Glooskap speaks loudly, his many voices ringing. And Baby bursts out crying, but does not move for all that.

He uses his most awful spells, and sings songs which could raise the dead and scare devils.

And still she sits and looks on admiringly. She seems to find it interesting. But all the same never moves an inch.

Glooskap gives up.

And Wasis on the floor in the sunshine goes goo, goo! And cooes again. And to this day, you can see all babies are well-contented and going goo, goo!

For of all the beings that have ever been since the beginning, Baby is alone the only invincible one.

Baby now picks up a coloured brick. Holds it. Hands it over to Hare.

Hare is thinking, how interesting. This baby is being kind.

She is saying, “we” rather than “me”.

And the Great Hare, he learns from Baby to have a smooth mind. To try to sway aside when arrows come in fast. To be kind.

A child asks forty thousand questions before the age of five. Always why. Never, where’s the evidence? Never, show me the data.

Hare goes off to talk to his friends.

He’s the one with honey eyes, the trickster often with bees in his fur. The one who makes things slide sideways, quite fast.

Fantastic isn’t it? An old god of all the places and their shadows.

An animal whose song grows stronger.

One who now knows what hope is.

Commentary on Mu Nou Ei: Not Knowing is Most Infinite

In the legendary 1930 classic, Zen and Japanese Culture, Daisetz Suzuki said, go back to your infancy, and observe. The great earth may crack, and the child remains unconcerned. A burglar may break into the home, and she smiles at him. “Would a baby be overjoyed if the empire was given to her, or she was decorated with a medal,” asked Suzuki.
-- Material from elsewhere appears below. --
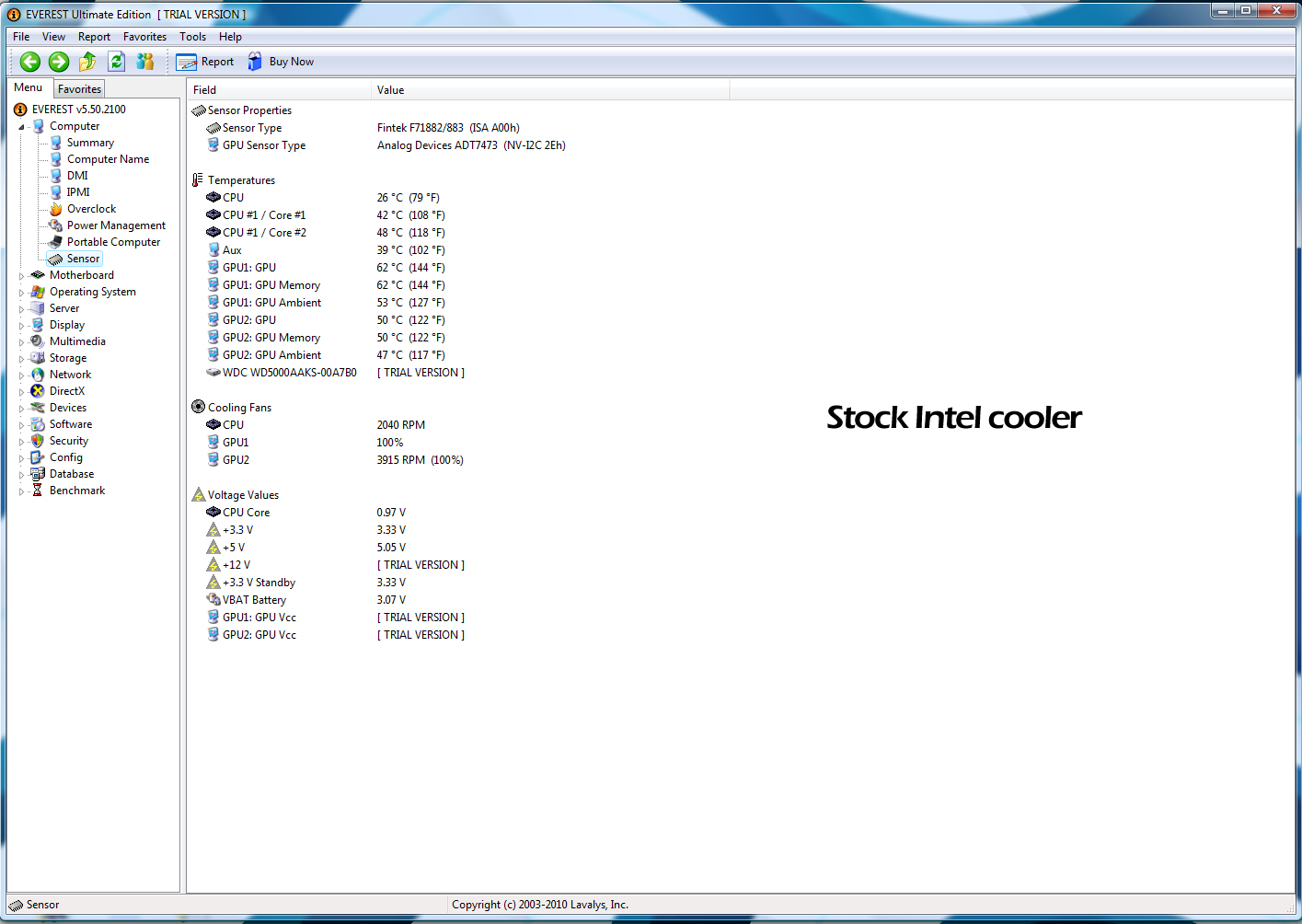Open the Tools menu
This screenshot has height=924, width=1302.
pos(192,37)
What concerns the child is the absolute present.

The infant as yet knows no fear, no insecurity, does not need to be something nor live up to some expectation. There is anxiety about food and comfort, but not much more. Quite soon, though, this begins to change.

Christina Feldman and Willem Kuyken asked in their book, Mindfulness, what does it mean to be happy and to live the good life? They observed that mental ill-health was now a one-billion-person worldwide problem, and that through a combination of ancient wisdom and modern science we might just, quite literally, “Come to our senses.”

The Great Hare with honey-coloured eyes, jewels gleaming, the trickster often with bees flying round their fur. The one who makes things slide sideways, quite fast.

Hare says: “I prefer coles and worts, any kind of brassica and cabbage. Do you have some? It’s always good to bring a gift.”

 

Said Morikei Ueshiba, the founder of Aikido:

“Always keep your mind as bright and clear,

As the vast sky, the great ocean,

              And the highest peak, empty of all thoughts.”